Activity
Transcribe exactly the lines below that begin at the line with "Select the 2560 × 1440 table row" and stop after the line with "Given: Click the 上海市 province cell", leaving out every picture.

Information shown
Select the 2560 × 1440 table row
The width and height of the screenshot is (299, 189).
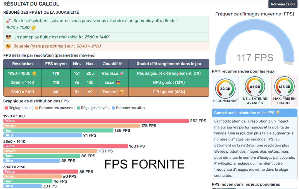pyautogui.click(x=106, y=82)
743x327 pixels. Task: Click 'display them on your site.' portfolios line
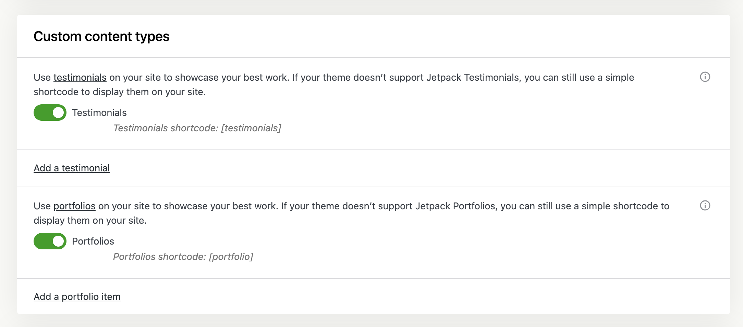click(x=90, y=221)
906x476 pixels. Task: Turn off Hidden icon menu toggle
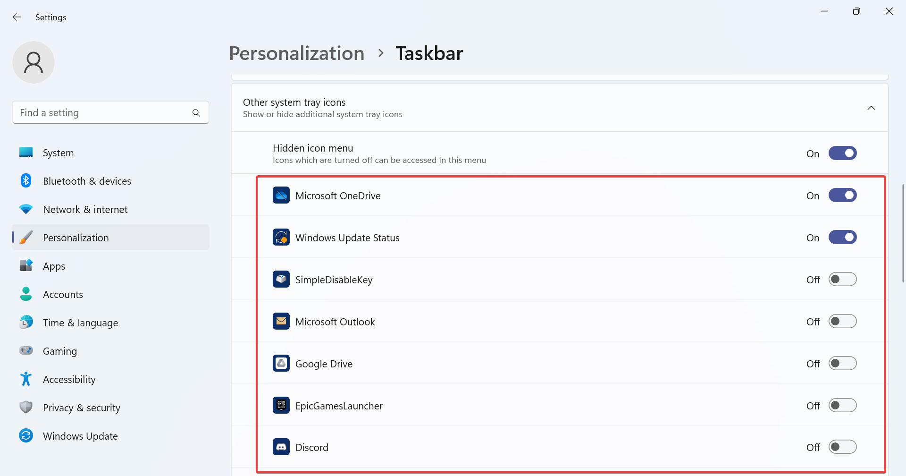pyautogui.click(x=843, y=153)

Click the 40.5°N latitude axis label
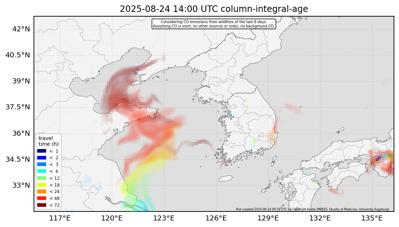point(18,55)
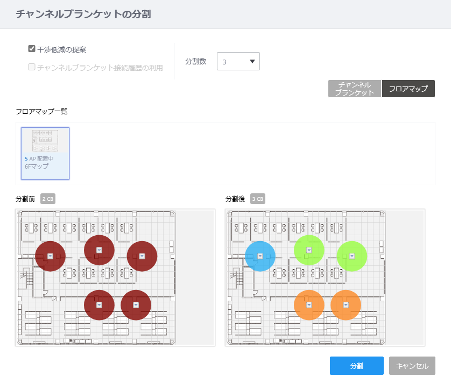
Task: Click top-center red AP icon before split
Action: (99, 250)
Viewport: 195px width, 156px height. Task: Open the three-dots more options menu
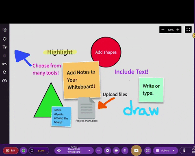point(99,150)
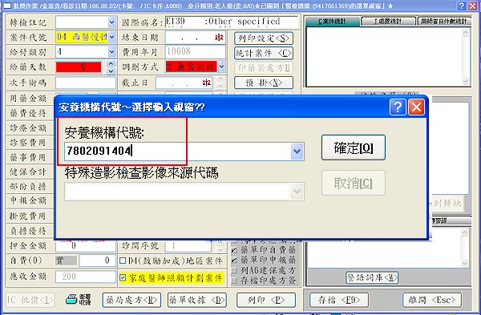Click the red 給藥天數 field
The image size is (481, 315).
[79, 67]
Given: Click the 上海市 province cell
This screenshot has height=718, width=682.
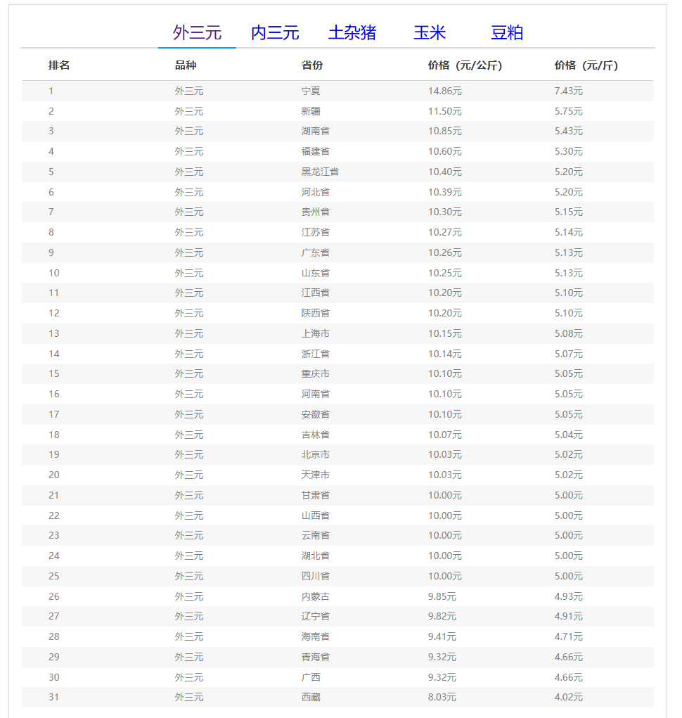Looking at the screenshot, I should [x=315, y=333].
==
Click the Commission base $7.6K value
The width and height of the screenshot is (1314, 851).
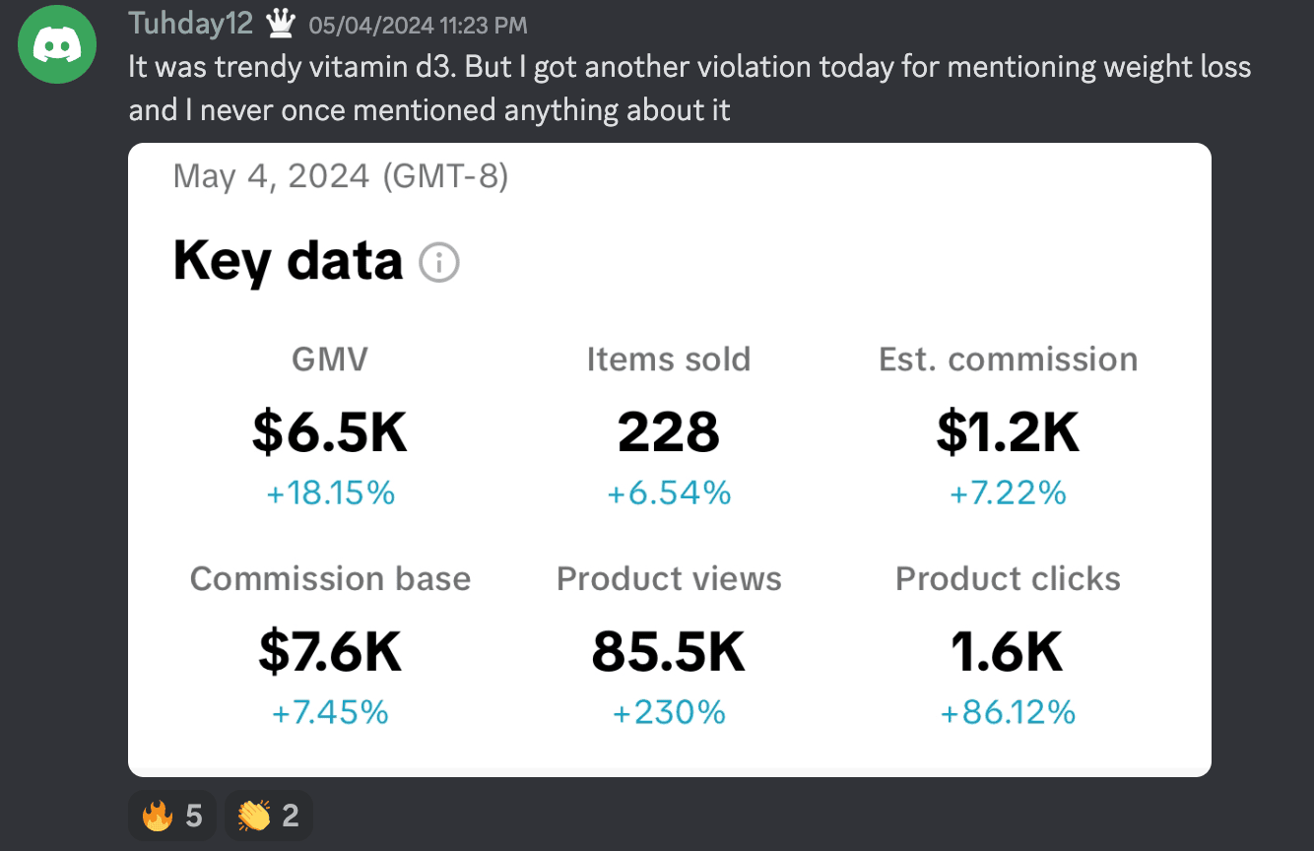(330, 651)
==
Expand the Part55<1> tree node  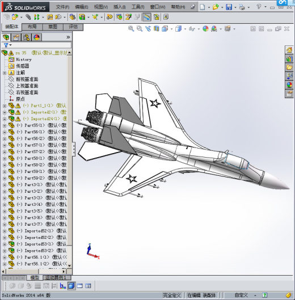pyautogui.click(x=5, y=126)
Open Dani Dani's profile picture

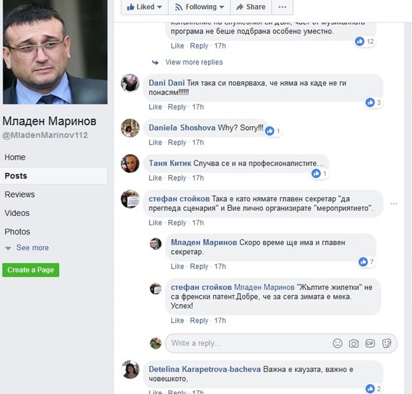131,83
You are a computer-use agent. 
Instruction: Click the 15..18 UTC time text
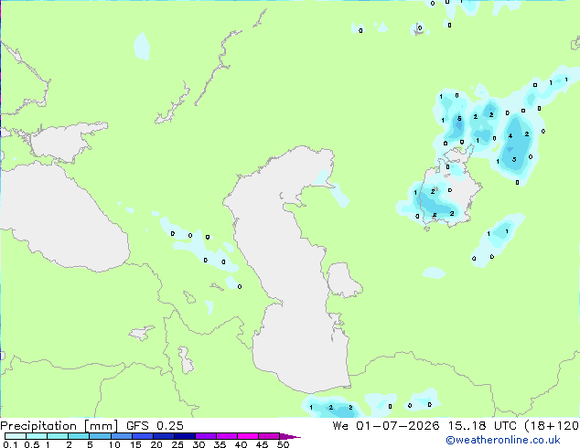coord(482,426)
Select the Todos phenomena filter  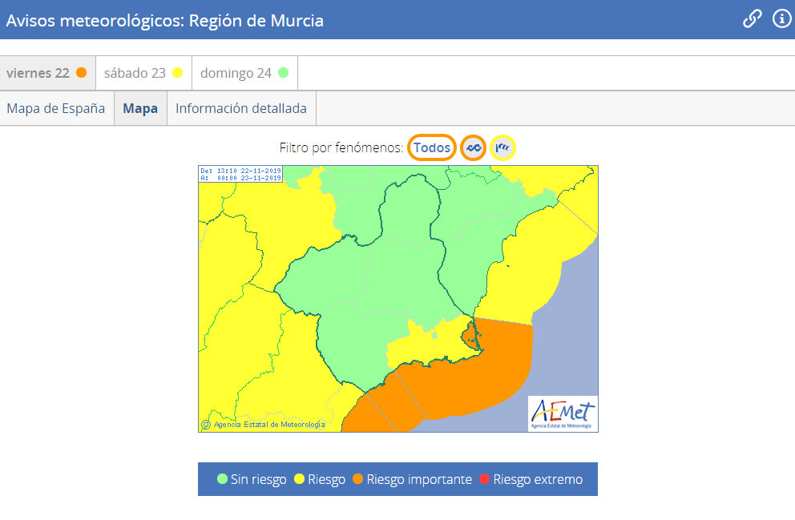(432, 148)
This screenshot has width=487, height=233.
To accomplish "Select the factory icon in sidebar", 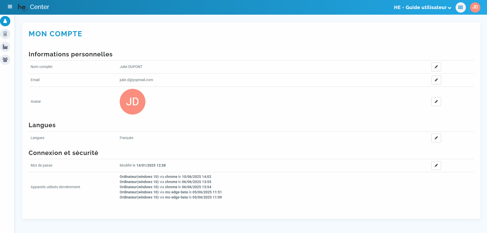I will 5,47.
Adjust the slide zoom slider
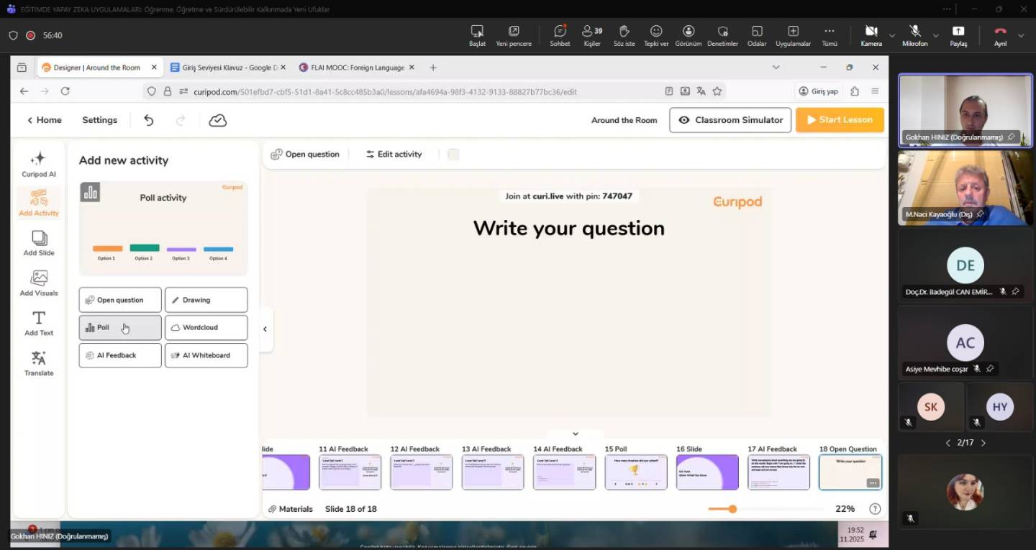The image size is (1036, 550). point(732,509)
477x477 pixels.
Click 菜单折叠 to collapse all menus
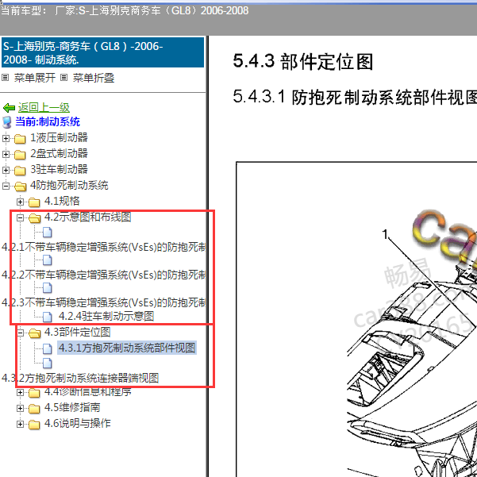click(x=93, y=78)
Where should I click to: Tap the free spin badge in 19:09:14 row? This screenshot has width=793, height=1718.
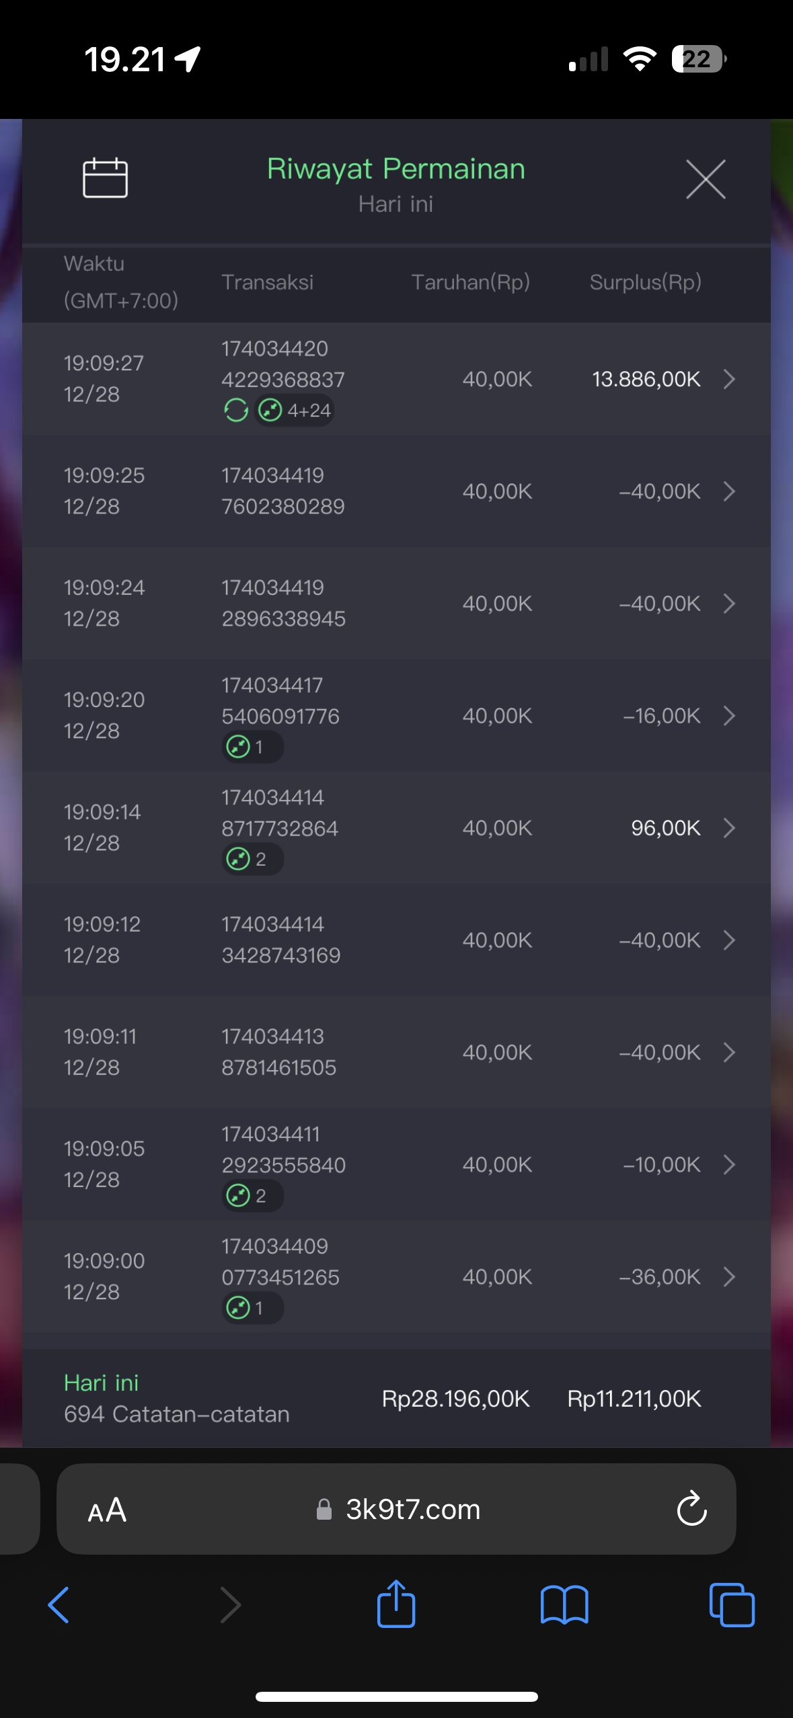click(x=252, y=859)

Output of the task
Select the 2560 × 1440 table row
The width and height of the screenshot is (299, 189).
pyautogui.click(x=106, y=82)
743x327 pixels. Task: Click 'display them on your site.' portfolios line
click(x=90, y=221)
906x476 pixels. Task: Turn off Hidden icon menu toggle
pyautogui.click(x=843, y=153)

Click the 40.5°N latitude axis label
point(18,55)
Task: Click top-center red AP icon before split
Action: (99, 250)
Viewport: 195px width, 156px height. Task: Open the three-dots more options menu
point(99,150)
Click the red 給藥天數 field
The image size is (481, 315).
[79, 67]
Given: Click the 上海市 province cell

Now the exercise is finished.